Observability
Runtime Info
RuntimeInfo is used mainly to check the actual health of event sources. Based on this information it is easy to implement custom liveness probes.
stopOnInformerErrorDuringStartup setting, where this flag usually needs to be set to false, in order to control the exact liveness properties.
See also an example implementation in the WebPage sample
Contextual Info for Logging with MDC
Logging is enhanced with additional contextual information using MDC. The following attributes are available in most parts of reconciliation logic and during the execution of the controller:
| MDC Key | Value added from primary resource |
|---|---|
resource.apiVersion | .apiVersion |
resource.kind | .kind |
resource.name | .metadata.name |
resource.namespace | .metadata.namespace |
resource.resourceVersion | .metadata.resourceVersion |
resource.generation | .metadata.generation |
resource.uid | .metadata.uid |
For more information about MDC see this link.
MDC entries during event handling
Although, usually users might not require it in their day-to-day workflow, it is worth mentioning that
there are additional MDC entries managed for event handling. Typically, you might be interested in it
in your SecondaryToPrimaryMapper related logs.
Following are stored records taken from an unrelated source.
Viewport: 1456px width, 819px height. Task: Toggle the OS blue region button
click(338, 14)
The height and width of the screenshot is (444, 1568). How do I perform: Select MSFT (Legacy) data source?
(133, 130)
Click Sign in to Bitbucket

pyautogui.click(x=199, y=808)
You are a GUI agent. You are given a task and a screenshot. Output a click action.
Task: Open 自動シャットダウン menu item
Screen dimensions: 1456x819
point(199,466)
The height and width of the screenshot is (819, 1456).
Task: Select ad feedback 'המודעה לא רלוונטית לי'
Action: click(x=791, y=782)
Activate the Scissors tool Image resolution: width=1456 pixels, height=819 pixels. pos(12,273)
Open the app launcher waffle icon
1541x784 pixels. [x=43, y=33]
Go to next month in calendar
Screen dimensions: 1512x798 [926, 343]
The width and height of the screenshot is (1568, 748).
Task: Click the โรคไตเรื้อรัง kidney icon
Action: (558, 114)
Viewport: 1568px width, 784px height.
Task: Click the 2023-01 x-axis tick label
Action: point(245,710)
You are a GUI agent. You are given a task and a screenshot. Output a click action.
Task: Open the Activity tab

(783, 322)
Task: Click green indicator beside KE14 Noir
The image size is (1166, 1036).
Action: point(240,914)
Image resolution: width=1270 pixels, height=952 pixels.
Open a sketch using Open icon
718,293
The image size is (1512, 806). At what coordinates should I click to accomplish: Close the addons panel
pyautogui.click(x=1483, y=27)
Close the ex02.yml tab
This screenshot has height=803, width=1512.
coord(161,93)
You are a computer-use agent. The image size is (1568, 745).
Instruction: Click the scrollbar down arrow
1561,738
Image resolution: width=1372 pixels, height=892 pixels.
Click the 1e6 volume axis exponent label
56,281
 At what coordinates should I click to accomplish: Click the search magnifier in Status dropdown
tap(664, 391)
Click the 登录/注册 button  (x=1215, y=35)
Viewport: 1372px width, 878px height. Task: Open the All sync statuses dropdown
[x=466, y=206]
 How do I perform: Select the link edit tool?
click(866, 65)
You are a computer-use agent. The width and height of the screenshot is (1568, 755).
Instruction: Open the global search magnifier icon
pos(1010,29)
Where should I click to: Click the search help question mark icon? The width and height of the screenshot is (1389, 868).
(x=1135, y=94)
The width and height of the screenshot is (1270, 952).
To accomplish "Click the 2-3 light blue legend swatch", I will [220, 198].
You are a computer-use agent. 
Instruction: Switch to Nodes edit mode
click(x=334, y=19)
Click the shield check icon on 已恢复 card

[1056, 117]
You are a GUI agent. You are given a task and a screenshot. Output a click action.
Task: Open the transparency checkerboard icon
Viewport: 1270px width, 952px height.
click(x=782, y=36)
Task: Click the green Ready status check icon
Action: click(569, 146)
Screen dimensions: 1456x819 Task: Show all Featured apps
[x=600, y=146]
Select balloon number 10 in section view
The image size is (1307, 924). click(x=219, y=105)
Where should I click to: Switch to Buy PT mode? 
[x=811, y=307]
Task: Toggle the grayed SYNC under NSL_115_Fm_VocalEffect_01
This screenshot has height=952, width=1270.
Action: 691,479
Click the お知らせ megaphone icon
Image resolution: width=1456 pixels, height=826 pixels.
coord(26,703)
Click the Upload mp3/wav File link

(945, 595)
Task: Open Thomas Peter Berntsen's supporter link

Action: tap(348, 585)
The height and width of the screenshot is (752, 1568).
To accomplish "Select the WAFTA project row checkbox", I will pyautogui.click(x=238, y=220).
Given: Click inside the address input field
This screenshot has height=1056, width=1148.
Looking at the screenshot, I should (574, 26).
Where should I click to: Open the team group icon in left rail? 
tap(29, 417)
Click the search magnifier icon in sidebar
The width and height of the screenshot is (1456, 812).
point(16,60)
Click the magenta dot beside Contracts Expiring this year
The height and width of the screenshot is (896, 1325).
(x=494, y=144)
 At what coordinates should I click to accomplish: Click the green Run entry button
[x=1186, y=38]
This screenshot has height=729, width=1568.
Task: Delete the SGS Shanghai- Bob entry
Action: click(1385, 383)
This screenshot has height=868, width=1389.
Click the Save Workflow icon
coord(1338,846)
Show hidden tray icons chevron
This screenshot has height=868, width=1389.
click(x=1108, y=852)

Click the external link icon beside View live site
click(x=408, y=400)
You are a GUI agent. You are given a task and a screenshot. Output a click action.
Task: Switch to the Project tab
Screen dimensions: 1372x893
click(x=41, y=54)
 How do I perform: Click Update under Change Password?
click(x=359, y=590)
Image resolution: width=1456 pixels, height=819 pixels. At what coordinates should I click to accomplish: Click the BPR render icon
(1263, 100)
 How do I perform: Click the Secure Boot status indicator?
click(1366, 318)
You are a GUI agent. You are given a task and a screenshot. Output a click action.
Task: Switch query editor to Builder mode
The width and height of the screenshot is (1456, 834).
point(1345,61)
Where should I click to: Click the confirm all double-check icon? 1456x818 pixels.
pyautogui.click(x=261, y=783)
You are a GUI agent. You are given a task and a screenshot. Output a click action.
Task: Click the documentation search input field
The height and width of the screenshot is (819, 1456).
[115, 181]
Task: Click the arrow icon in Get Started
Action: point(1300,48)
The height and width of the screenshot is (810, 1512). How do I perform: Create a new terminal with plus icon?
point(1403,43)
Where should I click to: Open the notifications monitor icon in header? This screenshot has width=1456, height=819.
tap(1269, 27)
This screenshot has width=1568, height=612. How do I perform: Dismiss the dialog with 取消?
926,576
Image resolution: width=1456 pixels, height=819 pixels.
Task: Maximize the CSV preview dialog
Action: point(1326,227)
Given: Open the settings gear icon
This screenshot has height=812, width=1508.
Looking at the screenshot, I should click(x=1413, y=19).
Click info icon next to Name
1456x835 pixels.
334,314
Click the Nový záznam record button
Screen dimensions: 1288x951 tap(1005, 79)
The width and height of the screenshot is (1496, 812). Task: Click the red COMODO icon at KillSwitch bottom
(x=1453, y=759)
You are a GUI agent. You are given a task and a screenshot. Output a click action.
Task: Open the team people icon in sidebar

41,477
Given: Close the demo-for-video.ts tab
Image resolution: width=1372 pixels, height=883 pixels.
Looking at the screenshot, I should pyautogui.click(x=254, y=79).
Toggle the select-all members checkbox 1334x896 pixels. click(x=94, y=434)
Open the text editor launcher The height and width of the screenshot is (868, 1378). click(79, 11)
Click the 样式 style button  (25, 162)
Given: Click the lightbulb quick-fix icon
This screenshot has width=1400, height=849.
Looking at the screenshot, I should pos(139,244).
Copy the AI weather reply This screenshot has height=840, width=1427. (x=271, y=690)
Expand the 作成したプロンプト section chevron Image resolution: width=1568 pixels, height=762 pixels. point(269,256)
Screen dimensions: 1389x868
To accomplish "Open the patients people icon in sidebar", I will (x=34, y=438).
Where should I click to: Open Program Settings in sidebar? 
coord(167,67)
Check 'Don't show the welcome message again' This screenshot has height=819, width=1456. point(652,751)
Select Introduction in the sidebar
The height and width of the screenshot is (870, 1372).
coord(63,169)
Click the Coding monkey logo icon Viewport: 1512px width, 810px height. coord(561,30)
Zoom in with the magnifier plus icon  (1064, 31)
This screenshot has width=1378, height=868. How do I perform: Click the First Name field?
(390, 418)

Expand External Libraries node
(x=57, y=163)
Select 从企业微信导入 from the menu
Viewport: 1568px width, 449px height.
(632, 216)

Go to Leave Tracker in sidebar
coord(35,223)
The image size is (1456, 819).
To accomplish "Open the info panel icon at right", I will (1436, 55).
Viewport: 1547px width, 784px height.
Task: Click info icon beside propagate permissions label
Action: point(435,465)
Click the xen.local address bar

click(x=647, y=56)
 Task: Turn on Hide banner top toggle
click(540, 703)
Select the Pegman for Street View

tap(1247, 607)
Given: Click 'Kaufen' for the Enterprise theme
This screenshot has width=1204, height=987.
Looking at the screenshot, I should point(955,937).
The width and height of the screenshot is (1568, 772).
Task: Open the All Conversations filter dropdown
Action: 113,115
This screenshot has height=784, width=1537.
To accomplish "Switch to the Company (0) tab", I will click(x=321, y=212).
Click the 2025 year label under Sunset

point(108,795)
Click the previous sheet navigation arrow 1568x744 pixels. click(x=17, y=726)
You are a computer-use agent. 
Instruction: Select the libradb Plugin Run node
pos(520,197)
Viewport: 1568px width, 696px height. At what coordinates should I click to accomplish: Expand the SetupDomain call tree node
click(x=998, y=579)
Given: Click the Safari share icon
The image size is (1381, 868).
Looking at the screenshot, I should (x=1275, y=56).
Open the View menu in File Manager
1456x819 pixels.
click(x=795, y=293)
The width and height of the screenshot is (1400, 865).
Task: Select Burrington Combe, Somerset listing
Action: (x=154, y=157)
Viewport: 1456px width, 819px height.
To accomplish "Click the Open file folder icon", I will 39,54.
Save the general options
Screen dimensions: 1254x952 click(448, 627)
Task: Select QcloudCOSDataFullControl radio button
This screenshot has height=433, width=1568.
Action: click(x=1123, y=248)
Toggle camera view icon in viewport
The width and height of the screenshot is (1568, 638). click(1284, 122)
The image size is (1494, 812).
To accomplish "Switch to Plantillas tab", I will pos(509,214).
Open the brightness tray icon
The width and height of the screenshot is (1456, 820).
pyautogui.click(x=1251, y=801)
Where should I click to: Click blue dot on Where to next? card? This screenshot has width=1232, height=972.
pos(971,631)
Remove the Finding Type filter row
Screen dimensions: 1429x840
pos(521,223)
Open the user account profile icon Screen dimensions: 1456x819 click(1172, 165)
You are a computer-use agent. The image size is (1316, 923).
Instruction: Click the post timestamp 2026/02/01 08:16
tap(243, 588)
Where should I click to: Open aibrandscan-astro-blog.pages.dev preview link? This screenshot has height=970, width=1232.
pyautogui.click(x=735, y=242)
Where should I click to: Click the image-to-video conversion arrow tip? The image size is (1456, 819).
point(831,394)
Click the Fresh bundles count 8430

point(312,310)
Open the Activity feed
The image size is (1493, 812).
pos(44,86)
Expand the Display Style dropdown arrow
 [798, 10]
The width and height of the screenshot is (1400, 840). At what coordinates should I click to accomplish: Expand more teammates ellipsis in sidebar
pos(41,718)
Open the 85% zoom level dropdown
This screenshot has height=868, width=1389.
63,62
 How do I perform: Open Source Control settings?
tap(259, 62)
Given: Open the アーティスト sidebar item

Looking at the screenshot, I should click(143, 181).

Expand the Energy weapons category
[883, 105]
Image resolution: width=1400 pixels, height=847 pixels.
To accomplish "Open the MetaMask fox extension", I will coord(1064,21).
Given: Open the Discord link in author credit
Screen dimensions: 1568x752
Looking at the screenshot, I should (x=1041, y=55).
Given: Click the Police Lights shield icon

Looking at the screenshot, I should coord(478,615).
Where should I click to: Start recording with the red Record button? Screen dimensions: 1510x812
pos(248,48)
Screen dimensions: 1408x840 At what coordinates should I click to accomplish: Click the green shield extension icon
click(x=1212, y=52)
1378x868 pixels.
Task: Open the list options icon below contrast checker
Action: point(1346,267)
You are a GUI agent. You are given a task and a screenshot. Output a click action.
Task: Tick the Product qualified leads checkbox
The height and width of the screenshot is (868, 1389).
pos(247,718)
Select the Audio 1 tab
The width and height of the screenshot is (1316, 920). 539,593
For InformerEventSource and ControllerEventSource the following information is present:
| MDC Key | Value from Resource from the Event |
|---|---|
eventsource.event.resource.name | .metadata.name |
eventsource.event.resource.uid | .metadata.uid |
eventsource.event.resource.namespace | .metadata.namespace |
eventsource.event.resource.kind | resource kind |
eventsource.event.resource.resourceVersion | .metadata.resourceVersion |
eventsource.event.action | action name (e.g. ADDED, UPDATED, DELETED) |
eventsource.name | name of the event source |
Note on null values
If a resource doesn’t provide values for one of the specified keys, the key will be omitted and not added to the MDC
context. There is, however, one notable exception: the resource’s namespace, where, instead of omitting the key, we emit
the MDCUtils.NO_NAMESPACE value instead. This allows searching for resources without namespace (notably, clustered
resources) in the logs more easily.
Disabling MDC support
MDC support is enabled by default. If you want to disable it, you can set the JAVA_OPERATOR_SDK_USE_MDC environment
variable to false when you start your operator.
Metrics
JOSDK provides built-in support for metrics reporting on what is happening with your reconcilers in the form of
the Metrics interface which can be implemented to connect to your metrics provider of choice, JOSDK calling the
methods as it goes about reconciling resources. By default, a no-operation implementation is provided thus providing a
no-cost sane default. A micrometer-based implementation is also provided.
You can use a different implementation by overriding the default one provided by the default ConfigurationService, as
follows:
Metrics metrics; // initialize your metrics implementation
Operator operator = new Operator(client, o -> o.withMetrics(metrics));
MicrometerMetricsV2
MicrometerMetricsV2
is the recommended micrometer-based implementation. It is designed with low cardinality in mind:
all meters are scoped to the controller, not to individual resources. This avoids unbounded cardinality growth as
resources come and go.
The simplest way to create an instance:
MeterRegistry registry; // initialize your registry implementation
Metrics metrics = MicrometerMetricsV2.newBuilder(registry).build();
Optionally, include a namespace tag on per-reconciliation counters (disabled by default to avoid unexpected
cardinality increases in existing deployments):
Metrics metrics = MicrometerMetricsV2.newBuilder(registry)
.withNamespaceAsTag()
.build();
You can also supply a custom timer configuration for reconciliations.execution.duration:
Metrics metrics = MicrometerMetricsV2.newBuilder(registry)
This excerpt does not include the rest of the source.